The Royal Canadian Navy (RCN) is to test augmented reality (AR) to maintain and repair its ships. This is a significant step forward for the RCN, as AR can technologically revolutionize and financially provide economies of scale in the defense market, says GlobalData, a leading data and analytics company.
According to GlobalData’s latest report: ‘Virtual and Augmented Reality in Aerospace and Defense – Thematic Research’ the aerospace and defense industry is prone to develop Virtual Reality (VR)/AR technologies.
Nicolas Jouan, Aerospace and Defense Analyst at GlobalData comments, “AR, IoT and AI technologies have a lot to bring to defense such as reducing maintenance costs and time, thus improving readiness; by minimizing overreliance in cumbersome manuals and improving training in terms of quality and cost. Engineers and technicians can benefit from VR rooms to simulate systems and platforms designs before starting to fabricate the first piece of hardware.”
RCN’s marine and weapons engineering technicians will test Kognitiv Spark’s software for the Mixed Reality Remote Assistant Support (MIRRAS) solution combined with Microsoft’s HoloLens goggles.
The device will allow RCN’s technical staff to train and maintain and repair the ships. That can be done either with the help of an expert, anywhere in the world, who can see through the HoloLens and communicate with real-time voice and video, 3D holograms and content, as well as live IoT data. If that option is unavailable the technician can access locally-stored data.
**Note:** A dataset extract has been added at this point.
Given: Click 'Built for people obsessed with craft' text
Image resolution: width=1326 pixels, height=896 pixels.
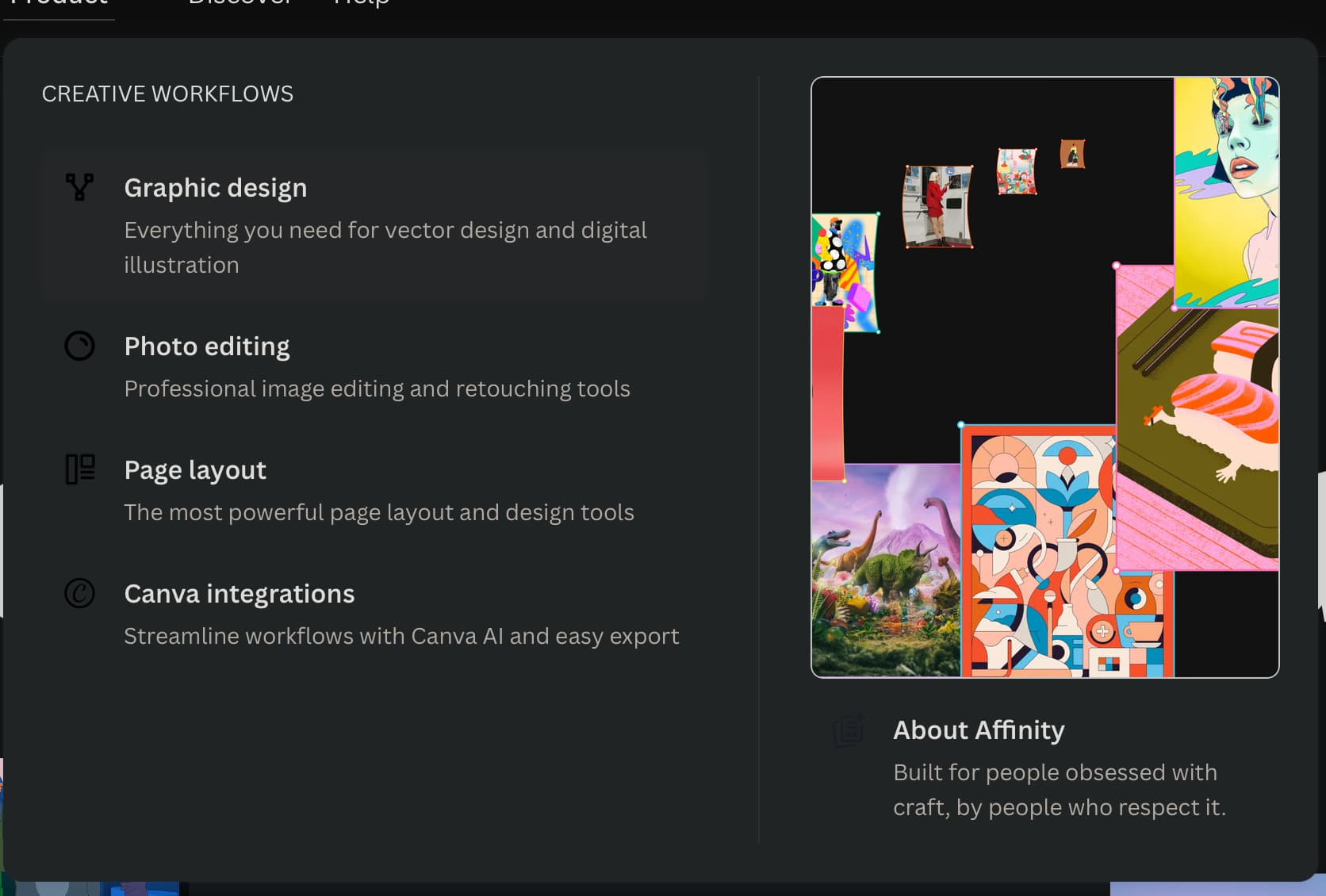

Jouan concludes, “With the cost of HoloLenses estimated at $3,000, the economic advantages are significant when compared to the cost of an advanced simulator and the overall cost of training. The time and costs associated with expediting a broken item to a maintenance depot, results in increased combat capabilities, especially when a naval unit is thousands of miles away from its base.”